**Records to use**
================

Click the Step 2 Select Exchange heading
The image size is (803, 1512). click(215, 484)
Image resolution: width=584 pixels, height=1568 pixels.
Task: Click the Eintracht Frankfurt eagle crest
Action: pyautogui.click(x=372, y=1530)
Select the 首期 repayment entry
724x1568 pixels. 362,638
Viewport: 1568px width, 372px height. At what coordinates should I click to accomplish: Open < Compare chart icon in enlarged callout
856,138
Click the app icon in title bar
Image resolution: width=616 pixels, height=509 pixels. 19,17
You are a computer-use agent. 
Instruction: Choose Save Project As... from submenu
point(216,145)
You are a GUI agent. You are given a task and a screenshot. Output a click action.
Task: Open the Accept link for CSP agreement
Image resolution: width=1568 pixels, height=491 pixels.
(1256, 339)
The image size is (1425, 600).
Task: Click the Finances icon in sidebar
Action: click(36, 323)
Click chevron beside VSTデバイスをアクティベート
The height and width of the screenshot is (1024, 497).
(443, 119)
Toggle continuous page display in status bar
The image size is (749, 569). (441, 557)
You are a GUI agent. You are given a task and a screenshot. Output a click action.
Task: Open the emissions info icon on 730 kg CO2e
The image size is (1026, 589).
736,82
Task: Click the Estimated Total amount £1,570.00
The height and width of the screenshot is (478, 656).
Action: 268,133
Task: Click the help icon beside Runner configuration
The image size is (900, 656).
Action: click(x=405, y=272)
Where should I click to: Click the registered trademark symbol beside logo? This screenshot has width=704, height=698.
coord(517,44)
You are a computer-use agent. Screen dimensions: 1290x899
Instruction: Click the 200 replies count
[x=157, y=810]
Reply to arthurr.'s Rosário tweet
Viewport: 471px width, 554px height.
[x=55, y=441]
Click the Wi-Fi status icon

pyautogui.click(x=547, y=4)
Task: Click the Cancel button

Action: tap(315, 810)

================

Rewrite only the part of the records that opens with the line containing "Click the Wi-Fi status icon" and closes at the end of the records, keeping the requests as they are, and shift every click coordinate in the answers by adding 136 to it.

**Full response**
Click the Wi-Fi status icon

pyautogui.click(x=683, y=140)
Task: Click the Cancel button

Action: tap(451, 946)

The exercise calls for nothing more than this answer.